Guilderland market to close, hopes to reopen

Greulich’s Market announced on its Facebook page Friday that it’s closing “for a little while,” but
Guilderland market to close, hopes to reopen
A customer leaves Greulich's Market on Carman Road in Guilderland on Friday.

A small, neighborhood grocery store in Guilderland is closing, though it’s unclear for how long.

Greulich’s Market announced on its Facebook page Friday that it’s closing “for a little while,” but added that it hopes to reopen. Store employees told customers Friday that the store was closing. A big sign on the front door advertised all merchandise at half off, prompting regular customers to stock up on as many groceries as they could get. The shelves emptied quickly and the store was half empty by early Friday afternoon.

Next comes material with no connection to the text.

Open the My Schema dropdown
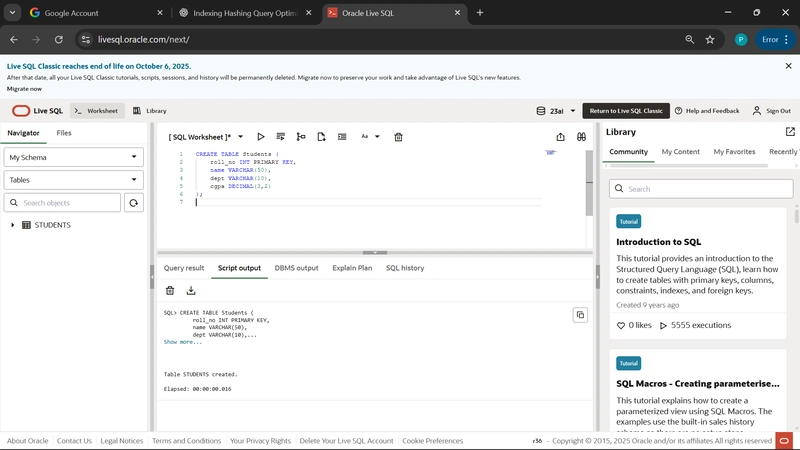(x=74, y=157)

“We don’t even know what’s going on,” said one of two store employees working Friday. “No one has told us anything.”

They directed further comment to owner Bonnie Greulich, who was not in the store Friday afternoon and could not be reached for comment.

That confusion was passed on to shoppers, who said they were informed the store would be closing, but no one could tell them exactly when or why.

“My guess is soon, because the place is practically empty already,” said one woman, who declined to give her name as she loaded groceries into her car.

The small market at 3403 Carman Road, just over the Schenectady County line in Guilderland, has been a community institution since 1950. Edna Greulich and her husband Arthur started their store in 1949, opening first on Broadway in Schenectady.

“Right in the middle of the hill,” Edna told The Daily Gazette in 1988.

They moved to a building on Carman Road in 1950, but the construction of the New York State Thruway forced the Greulichs to move once again and in 1953 they opened at their current site.

Passersby know the store for the brown and white cow adorning its roof. The 125-pound fiberglass mascot has been stolen several times.

Customers know the store for what the mascot represents: Greulich’s meat department. Arthur Greulich was a meat cutter from Germany and built the business on the meat department. For locals, Greulich’s is synonymous with hand-cut beef, poultry and pork, homemade sausages and personalized service from a butcher. Its produce is also a favorite.

In recent years, though, small and large grocers alike have faced intense competition from the influx of new grocery options into the Capital Region.

On Wednesday, a post on Greulich’s Facebook page asked readers what they would like to see in the store to keep customers coming in.

The property owes $15,240 in back taxes, county and town officials said Friday.